Il faut savoir, plus précisément, qu’à Leipzig, on utilise une méthode de sublimation. «Il s’agit d’un procédé, qui fait que l’eau passe de la glace et ensuite à la vapeur d’eau, à l’aide d’un genre de grand aspirateur, pour être sûr qu’il n’y ait pas de moisissures ni de papiers qui gondolent. Par contre, ce processus de congélation n’a pas d’impact sur le fait que l’eau aurait pu dissoudre les papiers écrits à l’encre bleue. Ce sera donc la grande inconnue, lorsque nous récupérerons nos documents. Mais tout ce qui est passé par l’imprimerie devrait être en bon état, car cela n’est pas soluble dans l’eau», souligne encore Nicole Sahl. Et d’ajouter : «D’ailleurs, nos collègues des Archives nationales ont récemment connu de similaires dégâts des eaux et ils ont activé la même procédure : congélation des ouvrages et envoi à Leipzig. Des collègues sont également allés vérifier sur place. Mais, de manière plus générale, on ne connaît pas le taux de réussite de préservation du matériel à l’avance, en sachant que certaines pages resteront blanches et seront donc perdues. Si l’on veut parler de préciosité, je dirais que cela rentre dans le cadre de l’aperçu d’un processus de création; et du fonctionnement d’un auteur; mais pas selon une conception relative à une valeur marchande. Quoi qu’il en soit, on attend de voir ce qui est récupérable, tout en sachant qu’il n’y avait presque pas de livres à la cave du CNL.»

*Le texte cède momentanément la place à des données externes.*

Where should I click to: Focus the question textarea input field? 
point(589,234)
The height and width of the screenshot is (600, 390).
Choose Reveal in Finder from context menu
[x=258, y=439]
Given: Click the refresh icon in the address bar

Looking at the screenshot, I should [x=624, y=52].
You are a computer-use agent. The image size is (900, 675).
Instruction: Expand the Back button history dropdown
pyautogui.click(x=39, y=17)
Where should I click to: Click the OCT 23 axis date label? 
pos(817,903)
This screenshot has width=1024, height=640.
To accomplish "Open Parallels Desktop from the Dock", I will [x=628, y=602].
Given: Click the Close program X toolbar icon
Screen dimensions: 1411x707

À noter, enfin, que le CNL est constitué de trois bâtiments, qu’il a été créé en 1995, mais que ses archives les plus «précieuses» se situent dans une récente annexe sur un 2e étage, et que 95 % d’entre elles n’ont pas été touchées par les inondations. Par ailleurs, des consignes en cas de catastrophe naturelle étaient bien prédéfinies à la suite de deux inondations «mineures», déjà survenues sur le site, mais celle de la mi-juillet a forcément surpris le personnel de par son ampleur. De la théorie à la pratique, la réaction du personnel du CNL a été exemplaire, et la plupart du matériel enveloppé dans du film plastique, au terme d’une chaîne humaine solidaire qui s’est spontanément formée. Soit un bel exemple dans le sens de la volonté de sauvegarder le patrimoine national littéraire. En espérant que le CNL rouvrira ses portes en octobre… patience!